Guidelines to make sure families of people with eating disorders get better support have been launched by a charity. One family tells the Victoria Derbyshire programme how they struggled to get help after their daughter’s diagnosis.
“When you don’t know about the issue, it seems simple – just eat. I used to scream, ‘For God’s sake, just eat.'”
Kevin McCallion experienced a range of emotions when his daughter Roisin was diagnosed with anorexia aged 16.
“Firstly I denied that something like this could happen. Then I blamed myself – why didn’t I pick this up? I wanted to fix it as quickly as I could.”
Kevin, a head teacher, says getting help was initially “like wading through treacle” as they were given poor and conflicting advice.
“Looking back, we were wrong, initially. If I had my time again I would deal with things very differently.”
It is estimated that more than one million people have an eating disorder, although campaigners believe the true figure could be even higher. Around three-quarters of them are female.
‘Feel a fraud’
Roisin is now 23 and in her final year studying French and German at Oxford University.
“I can accept I have an eating disorder, there are still days when I think I’m a fraud,” she says. “The bigger the impact on my life, the harder it is to deny it.”
She has had to stay in hospital a number of times and found being away from her family and adjusting to a hospital regime very difficult.
“I rang my parents and told them to come and get me. They were strong and said it was what I needed to be doing,” she said.

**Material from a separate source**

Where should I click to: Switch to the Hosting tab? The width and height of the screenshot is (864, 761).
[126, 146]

Roisin is currently receiving outpatient care and says the consistency of her treatment has helped.
What are the signs of eating disorder?
The charity Beat says the main signs to watch out for are:
- becoming obsessive about food
- changes in behaviour
- having distorted beliefs about their body size
- often tired or struggling to concentrate
- disappearing to the toilet after meals
- starting to exercise excessively
Her mother, Gabrielle, says she noticed Roisin’s difficulties long before they saw a doctor, when she was around 11. Her diagnosis turned the family upside down.
“There were times it was terrifying – waiting to go into inpatient treatment when I didn’t know if she could last,” Gabrielle said. “The only advice we had was if we were worried, to take her to A&E. She was eating next to nothing. As a mum I felt very responsible as I’m the one who should make sure she was healthy.”
‘Work as a team’
GPs are often the first point of call for patients, who can refer on to specialist support provided by community mental health teams. This normally involves some form of talking therapy.

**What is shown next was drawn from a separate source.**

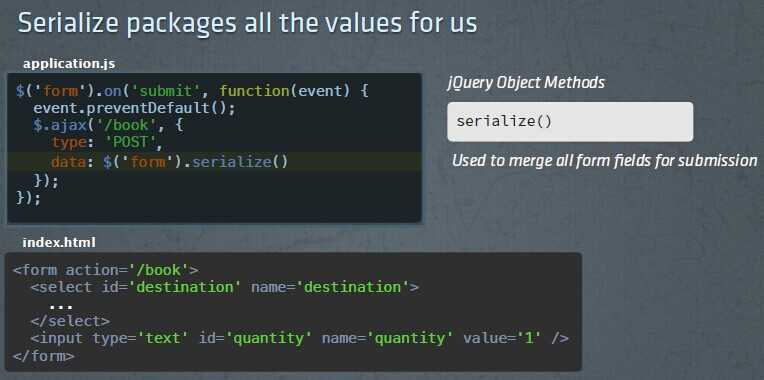Image resolution: width=764 pixels, height=380 pixels.
Task: Select the application.js file label
Action: pyautogui.click(x=69, y=63)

The charity Beat has conducted a study of families coping with an eating disorder which found they lacked support and needed better information. It has launched new guidance urging healthcare providers to follow eight examples of best practice to support families.
This includes ensuring optimum involvement of family members and support for them as soon as a loved one starts treatment and providing them with useful and comprehensive information.
Chief executive Andrew Radford said families should not have to go through the experience alone, or put their own health at risk.
“We are offering the NHS a practical framework to ensure that families and carers can play the best possible role in helping their loved one to get and stay well,” he said.
Gabrielle believes such support would have made their experience a lot easier. “Perhaps it wouldn’t have escalated as much as it has,” she added. “At the start we were told to be firm and then later told that wasn’t the way to be – there was conflict as we were told to push back and that was the wrong advice. I did a lot of reading and my own research.”
Kevin says he tended to deal with practical issues and speaking to the professionals – such as ensuring her university did what was required – while Gabrielle was “far better at emotional aspects”. “Dads can’t sort this like other problems,” he says. “We work as a team – both sides are needed.”
Roisin says her family’s support has been crucial to her continuing recovery.
“I was honest about it with my parents. I asked them to help me and they have been amazing. What strikes me is when I was really ill I didn’t want support because it meant I had to keep trying when I wanted to give up. I didn’t want to frustrate my family. Equally I wouldn’t have got through everything without my family.”
What advice would they give to others?
Gabrielle says talking to others is important – she found a support group run by Beat very helpful. Parents should consider their child and their disorder as separate entities, she said. “Roisin and anorexia are like two different people. She is not responsible for certain behaviour.”
Kevin says: “Don’t blame yourself and don’t think you can fix this overnight – that’s what I thought and that’s what I got wrong. It’s hard to accept that you can’t just fix it.”
The Department of Health and Social Care said mental health was a key priority.
A spokesman said: “It is vital that anyone with an eating disorder can access specialist treatment as quickly as possible. The NHS long term plan commits to improving community-based mental health care for adults, including eating disorder services, backed by an additional £2.3bn every year in real terms by 2023-24.”